**TASK GOAL**:
Some lines of the records below include the word "text". Report how many, and write nothing besides the number.

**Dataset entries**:
§ §

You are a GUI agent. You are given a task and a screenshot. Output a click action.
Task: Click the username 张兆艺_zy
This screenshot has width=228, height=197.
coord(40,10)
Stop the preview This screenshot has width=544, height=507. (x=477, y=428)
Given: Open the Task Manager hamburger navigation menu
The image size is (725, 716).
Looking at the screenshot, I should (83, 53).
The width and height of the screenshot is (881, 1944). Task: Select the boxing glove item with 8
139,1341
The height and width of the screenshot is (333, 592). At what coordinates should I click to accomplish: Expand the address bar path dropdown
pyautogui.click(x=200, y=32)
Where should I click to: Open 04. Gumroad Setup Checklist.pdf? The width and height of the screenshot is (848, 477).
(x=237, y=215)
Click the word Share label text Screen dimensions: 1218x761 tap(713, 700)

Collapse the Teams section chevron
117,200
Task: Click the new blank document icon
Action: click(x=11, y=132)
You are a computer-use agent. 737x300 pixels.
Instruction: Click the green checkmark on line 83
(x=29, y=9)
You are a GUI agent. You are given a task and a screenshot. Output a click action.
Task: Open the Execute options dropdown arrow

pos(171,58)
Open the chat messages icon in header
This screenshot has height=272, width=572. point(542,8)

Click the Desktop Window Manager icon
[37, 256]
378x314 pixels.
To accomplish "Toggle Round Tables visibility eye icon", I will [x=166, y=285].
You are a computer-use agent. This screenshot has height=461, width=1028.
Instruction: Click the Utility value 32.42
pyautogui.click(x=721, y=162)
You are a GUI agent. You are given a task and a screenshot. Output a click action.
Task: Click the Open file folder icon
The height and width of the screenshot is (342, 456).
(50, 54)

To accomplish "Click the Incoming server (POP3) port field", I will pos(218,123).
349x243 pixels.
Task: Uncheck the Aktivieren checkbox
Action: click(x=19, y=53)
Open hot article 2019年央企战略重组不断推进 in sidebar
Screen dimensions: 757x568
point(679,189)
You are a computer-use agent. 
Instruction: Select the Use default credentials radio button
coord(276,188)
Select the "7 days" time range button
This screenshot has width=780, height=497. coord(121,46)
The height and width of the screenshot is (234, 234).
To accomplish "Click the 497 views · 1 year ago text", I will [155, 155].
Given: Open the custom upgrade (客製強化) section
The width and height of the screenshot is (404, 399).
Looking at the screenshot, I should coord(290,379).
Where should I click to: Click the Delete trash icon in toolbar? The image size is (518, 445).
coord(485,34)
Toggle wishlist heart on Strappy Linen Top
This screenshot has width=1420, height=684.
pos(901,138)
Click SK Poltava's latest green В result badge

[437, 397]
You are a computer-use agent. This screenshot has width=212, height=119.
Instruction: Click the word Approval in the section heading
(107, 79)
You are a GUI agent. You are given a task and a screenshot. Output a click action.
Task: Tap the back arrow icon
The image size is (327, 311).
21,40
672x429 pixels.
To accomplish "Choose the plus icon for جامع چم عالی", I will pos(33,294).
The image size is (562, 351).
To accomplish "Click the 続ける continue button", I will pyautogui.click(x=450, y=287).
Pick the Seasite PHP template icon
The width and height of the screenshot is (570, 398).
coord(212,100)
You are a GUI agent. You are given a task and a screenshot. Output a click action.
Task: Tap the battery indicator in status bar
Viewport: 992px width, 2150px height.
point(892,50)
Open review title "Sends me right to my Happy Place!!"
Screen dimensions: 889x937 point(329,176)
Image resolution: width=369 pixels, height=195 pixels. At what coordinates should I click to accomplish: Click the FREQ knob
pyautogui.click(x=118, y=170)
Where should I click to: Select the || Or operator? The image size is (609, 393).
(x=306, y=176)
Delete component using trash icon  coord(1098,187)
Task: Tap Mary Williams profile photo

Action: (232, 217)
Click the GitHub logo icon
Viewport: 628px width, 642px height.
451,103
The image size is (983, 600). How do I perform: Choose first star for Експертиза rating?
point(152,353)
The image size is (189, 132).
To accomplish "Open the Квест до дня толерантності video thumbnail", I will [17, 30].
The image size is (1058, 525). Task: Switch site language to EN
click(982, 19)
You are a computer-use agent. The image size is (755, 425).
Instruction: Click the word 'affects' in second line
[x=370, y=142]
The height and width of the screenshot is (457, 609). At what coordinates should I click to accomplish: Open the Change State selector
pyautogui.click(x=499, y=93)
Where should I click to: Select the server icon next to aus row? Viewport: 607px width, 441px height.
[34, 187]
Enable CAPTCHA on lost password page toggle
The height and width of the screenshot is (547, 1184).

§ §

**THE COMPLETED TASK**:
2